Signs of a bubble emerging in ASX | The Business | ABC NEWS
The Australian share market has been repeatedly breaking record highs in recent weeks. It has seen the benchmark index push past 9,000 points for the first time, helped by lower interest rates and easing fears about Donald Trump’s trade war. At Jackson Hole in Wyoming, US Federal Reserve chair Jerome Powell signalled the central bank could cut interest rates in September, driving up stocks on Wall Street, which translated into a small gain on the S&P/ASX 200. Analysts say the market’s lofty heights mean it is vulnerable to significant falls, but it is impossible to predict when that might happen. Fund manager Roger Montgomery said enormous amounts of liquidity, or credit, continued to slosh through global markets — a legacy of the central bank cash splash during the global financial crisis and again during COVID — and it was all looking for a home. Traders say cash is already rotating out of Wall Street into the S&P/ASX 200. Veteran market analyst Marcus Padley says it’s going into “MSCI Asia indices, which includes Australia, and … our biggest stocks.” The share price of Australia’s biggest company, the Commonwealth Bank, is up more than 20 per cent in a year even though its latest profit result disappointed investors. Trader Danielle Ecuyer says it isn’t” so much about the bank’s fundamentals … It’s more to do with the fact that there’s been a weight of money coming into it, which has pushed the stock higher.” Stockbrokers also offer index funds that mirror the performance of the S&P/ASX 200, with the big banks – CBA, NAB, ANZ and Westpac – making up roughly a quarter of them.
Analysts reckon the market’s irrational behaviour can be best seen in share price plunge of biotech giant CSL. Its underwhelming financial results, decision to cut 3,000 jobs and spin-off its vaccine division into a separate company sent investors running for the exits.
The record run on the Australian stock market is perhaps best captured by the performance of superannuation — up as much as 12 per cent over the past 12 months. There are, of course, risks to the share market. They include trade-war-induced global inflation, a US recession, geopolitical risks, or some sort of black swan event. But most of the risks to financial markets, analysts say, are not locally based. Mr Padley said any big fall for the Australian share market would likely stem from a possible Wall Street crash. Fund manager Roger Montgomery thinks it is not a matter of if Wall Street will tumble, but when.

+ + + + +

■ TASK BRIEF ■
In the ASX news report, how many jobs did CSL decide to cut? The records after this report are separate material and have no connection to it.

+ + + + +

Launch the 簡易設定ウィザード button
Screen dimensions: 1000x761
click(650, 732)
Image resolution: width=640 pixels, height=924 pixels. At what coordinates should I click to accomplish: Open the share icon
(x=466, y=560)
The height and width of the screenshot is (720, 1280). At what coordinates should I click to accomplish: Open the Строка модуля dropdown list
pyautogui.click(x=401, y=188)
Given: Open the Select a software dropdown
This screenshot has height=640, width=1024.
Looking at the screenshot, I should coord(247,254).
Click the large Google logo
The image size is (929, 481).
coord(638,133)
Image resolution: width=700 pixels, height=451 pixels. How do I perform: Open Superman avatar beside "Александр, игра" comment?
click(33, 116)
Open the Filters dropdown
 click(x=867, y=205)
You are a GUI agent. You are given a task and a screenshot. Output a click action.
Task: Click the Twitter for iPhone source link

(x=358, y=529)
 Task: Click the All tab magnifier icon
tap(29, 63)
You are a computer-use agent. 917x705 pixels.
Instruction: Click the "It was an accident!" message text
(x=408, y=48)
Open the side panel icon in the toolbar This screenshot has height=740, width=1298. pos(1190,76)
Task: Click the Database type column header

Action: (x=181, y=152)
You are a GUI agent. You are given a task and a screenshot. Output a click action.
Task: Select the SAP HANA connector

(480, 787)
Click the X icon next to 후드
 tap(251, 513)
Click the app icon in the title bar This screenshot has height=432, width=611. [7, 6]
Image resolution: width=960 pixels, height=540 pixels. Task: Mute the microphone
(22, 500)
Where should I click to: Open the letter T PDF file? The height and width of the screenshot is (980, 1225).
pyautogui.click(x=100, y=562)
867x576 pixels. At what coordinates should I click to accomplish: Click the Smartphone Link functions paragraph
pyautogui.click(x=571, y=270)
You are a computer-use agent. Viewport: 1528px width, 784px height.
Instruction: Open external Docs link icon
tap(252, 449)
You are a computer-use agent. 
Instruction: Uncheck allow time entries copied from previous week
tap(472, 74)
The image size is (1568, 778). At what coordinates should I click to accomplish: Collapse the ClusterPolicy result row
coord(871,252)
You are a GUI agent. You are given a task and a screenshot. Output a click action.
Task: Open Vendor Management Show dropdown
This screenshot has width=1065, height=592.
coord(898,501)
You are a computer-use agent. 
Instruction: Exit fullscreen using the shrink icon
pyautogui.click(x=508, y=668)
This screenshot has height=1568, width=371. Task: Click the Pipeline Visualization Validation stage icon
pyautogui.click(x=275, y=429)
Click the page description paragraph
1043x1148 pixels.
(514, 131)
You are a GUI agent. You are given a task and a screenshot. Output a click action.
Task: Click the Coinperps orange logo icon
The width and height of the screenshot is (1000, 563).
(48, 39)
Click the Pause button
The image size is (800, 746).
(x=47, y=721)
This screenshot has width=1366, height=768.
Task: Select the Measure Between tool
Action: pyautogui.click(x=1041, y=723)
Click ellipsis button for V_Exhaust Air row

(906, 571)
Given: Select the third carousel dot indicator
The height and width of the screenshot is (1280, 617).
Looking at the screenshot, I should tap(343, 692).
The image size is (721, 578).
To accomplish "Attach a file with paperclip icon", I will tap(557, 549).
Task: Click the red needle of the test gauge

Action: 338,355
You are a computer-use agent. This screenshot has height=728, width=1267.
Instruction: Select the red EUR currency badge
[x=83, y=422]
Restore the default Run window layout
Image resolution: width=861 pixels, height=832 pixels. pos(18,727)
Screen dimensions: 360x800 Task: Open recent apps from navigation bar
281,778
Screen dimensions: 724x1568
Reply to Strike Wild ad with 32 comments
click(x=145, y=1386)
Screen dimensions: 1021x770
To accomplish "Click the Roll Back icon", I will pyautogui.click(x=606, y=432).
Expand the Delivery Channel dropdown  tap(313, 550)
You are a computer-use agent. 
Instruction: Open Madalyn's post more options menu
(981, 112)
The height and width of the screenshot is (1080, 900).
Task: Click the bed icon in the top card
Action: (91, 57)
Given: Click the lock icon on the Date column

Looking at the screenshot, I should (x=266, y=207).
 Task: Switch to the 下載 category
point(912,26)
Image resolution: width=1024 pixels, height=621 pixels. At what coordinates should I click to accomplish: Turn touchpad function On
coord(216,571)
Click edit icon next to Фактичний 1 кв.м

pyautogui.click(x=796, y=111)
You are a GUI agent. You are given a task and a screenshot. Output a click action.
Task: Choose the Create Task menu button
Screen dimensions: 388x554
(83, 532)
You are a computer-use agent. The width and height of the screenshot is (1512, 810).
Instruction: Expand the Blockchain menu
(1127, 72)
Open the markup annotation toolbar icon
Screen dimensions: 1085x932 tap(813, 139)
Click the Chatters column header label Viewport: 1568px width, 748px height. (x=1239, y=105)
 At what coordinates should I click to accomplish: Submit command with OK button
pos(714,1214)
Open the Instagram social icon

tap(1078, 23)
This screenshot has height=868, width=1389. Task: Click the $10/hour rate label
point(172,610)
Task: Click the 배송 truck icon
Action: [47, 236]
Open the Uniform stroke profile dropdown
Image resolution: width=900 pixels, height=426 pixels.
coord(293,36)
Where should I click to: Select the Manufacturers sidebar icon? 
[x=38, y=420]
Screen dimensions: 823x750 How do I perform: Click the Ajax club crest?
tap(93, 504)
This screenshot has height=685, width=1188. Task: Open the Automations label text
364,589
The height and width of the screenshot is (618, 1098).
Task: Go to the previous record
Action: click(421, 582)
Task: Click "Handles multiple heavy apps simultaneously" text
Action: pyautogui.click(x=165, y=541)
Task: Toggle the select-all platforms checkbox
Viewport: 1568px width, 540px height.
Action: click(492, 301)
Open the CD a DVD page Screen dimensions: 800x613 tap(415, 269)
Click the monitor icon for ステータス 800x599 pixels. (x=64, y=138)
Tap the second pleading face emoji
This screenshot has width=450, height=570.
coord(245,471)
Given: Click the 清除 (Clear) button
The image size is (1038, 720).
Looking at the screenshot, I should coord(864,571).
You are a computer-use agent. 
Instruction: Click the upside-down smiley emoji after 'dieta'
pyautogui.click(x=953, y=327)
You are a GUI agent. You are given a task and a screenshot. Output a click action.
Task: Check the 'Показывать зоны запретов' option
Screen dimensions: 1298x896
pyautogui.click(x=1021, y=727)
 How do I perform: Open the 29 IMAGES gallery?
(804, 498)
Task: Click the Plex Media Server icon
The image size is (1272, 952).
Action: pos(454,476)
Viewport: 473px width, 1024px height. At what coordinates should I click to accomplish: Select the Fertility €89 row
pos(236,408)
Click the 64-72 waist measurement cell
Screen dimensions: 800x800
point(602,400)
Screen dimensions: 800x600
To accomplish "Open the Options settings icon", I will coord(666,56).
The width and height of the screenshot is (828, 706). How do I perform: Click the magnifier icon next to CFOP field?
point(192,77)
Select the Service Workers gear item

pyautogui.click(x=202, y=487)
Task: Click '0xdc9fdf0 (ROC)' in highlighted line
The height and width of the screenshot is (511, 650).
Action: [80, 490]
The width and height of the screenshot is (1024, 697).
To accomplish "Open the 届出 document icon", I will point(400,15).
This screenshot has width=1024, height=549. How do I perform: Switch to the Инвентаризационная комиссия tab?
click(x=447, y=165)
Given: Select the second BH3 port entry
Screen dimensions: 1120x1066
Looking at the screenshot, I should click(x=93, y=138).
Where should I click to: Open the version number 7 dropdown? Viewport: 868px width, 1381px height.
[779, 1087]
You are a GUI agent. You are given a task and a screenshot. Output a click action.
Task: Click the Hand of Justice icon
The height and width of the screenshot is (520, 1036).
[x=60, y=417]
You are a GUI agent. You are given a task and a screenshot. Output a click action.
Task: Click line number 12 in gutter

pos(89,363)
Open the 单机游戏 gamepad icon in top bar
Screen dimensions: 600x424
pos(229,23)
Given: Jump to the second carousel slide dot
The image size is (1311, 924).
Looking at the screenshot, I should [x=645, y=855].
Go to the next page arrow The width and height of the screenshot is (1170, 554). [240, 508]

+ + + + +

■ TASK OUTPUT ■
3,000 jobs.